The site has two content management systems at play with different functions, WordPress and Ruby. While the WordPress portion of the site only makes up a small percentage of total URLs (maybe 1%), it does manage the highest traffic generating pages like the blog, homepage, etc.

The home page dropped by 24 percent and other high trafficked WordPress content tanked by close to 50 percent.
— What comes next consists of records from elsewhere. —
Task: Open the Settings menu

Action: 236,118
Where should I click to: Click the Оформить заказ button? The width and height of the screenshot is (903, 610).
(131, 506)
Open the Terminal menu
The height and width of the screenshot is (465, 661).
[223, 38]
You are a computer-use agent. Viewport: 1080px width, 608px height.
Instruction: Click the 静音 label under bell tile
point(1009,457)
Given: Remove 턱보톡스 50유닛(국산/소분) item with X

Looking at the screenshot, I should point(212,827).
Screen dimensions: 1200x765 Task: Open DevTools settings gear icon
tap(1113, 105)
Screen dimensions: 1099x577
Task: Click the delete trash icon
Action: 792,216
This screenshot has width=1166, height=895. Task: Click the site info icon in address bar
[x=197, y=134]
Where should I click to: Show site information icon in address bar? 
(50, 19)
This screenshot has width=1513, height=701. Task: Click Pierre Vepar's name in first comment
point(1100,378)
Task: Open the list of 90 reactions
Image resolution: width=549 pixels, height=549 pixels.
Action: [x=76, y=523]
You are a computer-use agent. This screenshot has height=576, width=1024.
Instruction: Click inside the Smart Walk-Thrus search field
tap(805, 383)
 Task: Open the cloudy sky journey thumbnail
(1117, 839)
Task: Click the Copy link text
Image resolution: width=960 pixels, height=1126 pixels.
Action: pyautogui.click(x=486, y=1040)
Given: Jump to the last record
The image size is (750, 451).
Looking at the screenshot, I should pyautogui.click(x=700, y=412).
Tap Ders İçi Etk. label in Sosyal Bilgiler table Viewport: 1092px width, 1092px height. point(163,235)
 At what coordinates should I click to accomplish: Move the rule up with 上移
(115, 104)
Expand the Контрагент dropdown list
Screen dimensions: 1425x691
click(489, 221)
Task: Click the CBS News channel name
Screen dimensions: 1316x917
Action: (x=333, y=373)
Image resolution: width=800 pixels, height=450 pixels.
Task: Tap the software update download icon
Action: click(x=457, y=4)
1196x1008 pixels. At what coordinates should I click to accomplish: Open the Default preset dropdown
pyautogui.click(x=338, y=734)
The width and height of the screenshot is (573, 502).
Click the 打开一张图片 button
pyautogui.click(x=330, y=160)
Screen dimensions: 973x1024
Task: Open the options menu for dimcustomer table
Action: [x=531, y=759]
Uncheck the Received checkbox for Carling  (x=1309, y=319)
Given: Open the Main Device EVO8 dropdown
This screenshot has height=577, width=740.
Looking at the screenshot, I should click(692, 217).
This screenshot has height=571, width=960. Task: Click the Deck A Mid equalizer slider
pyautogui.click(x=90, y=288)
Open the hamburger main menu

This also appeared to have a systemic effect on content outside of WordPress but nowhere near as severe; most of the Ruby pages were showing slight dips.

After several discussions and looking at the results, it appeared that there were two likely culprits responsible for the plunge.

First, the content delivery network (CDN) service cache was found to be misconfigured and wasn’t operating in their WordPress environment.

The second action taken was to enable WordPress compression for images and image resizing tweaks were made.

Over the next week, the fixes were implemented, page speed scores shot back up to more acceptable levels scoring higher than previous tests.

Case study #2

This case study is an enterprise level website in the news and media sector experiencing large traffic declines.

The declines were affecting both their mdot and desktop site. (If you are not familiar with a mdot site, it is a website designed for mobile devices and sits on a separate subdomain. And yes the client knows they need to get rid of the mdot!)

After performing a forensic analysis, we found the enterprise level site had so many requests and loaded so slowly it broke Pingdom’s load times tool! After attempting to load 1600 requests on a single URL, Pingdom just locked up.

We used an article page and one of the lighter pages, not the home page or large category type pages. In the 18 years I’ve been a practicing SEO, I have never seen that happen. While the cause is not as crystal clear as the first case, once requests and page elements were reduced, the client saw a healthy return of traffic.

Case study #3

My third case study is another mid-sized website. The owner contacted me about some “softness” in their traffic growth. He had spent significant time raising the site’s page speed scores over the summer but had not made any other changes to the site.  And yet, their page speed scores deteriorated slightly in Q4 of 2017.

This left me with some burning questions:

  • If nothing else changed on the site, what else could cause a drop in the PageSpeed score?
  • Is it possible their “industry” peers’ recent efforts to load faster are being factored into the score?
  • Has page speed been slowly and steadily raising the bar to prep for the mobile first launch?

Interestingly, the site’s PageSpeed dipped for no apparent reason from September to November 2017 and yet, miraculously increased from a mobile score of 46 in November 2017 to a 71 today using the new insights tool.

Conclusion

To sum things up, page load times are a huge factor in your SEO efforts. Even though this is probably not new to you, use the announced date to help raise a reluctant client’s awareness or push load time optimization a little further.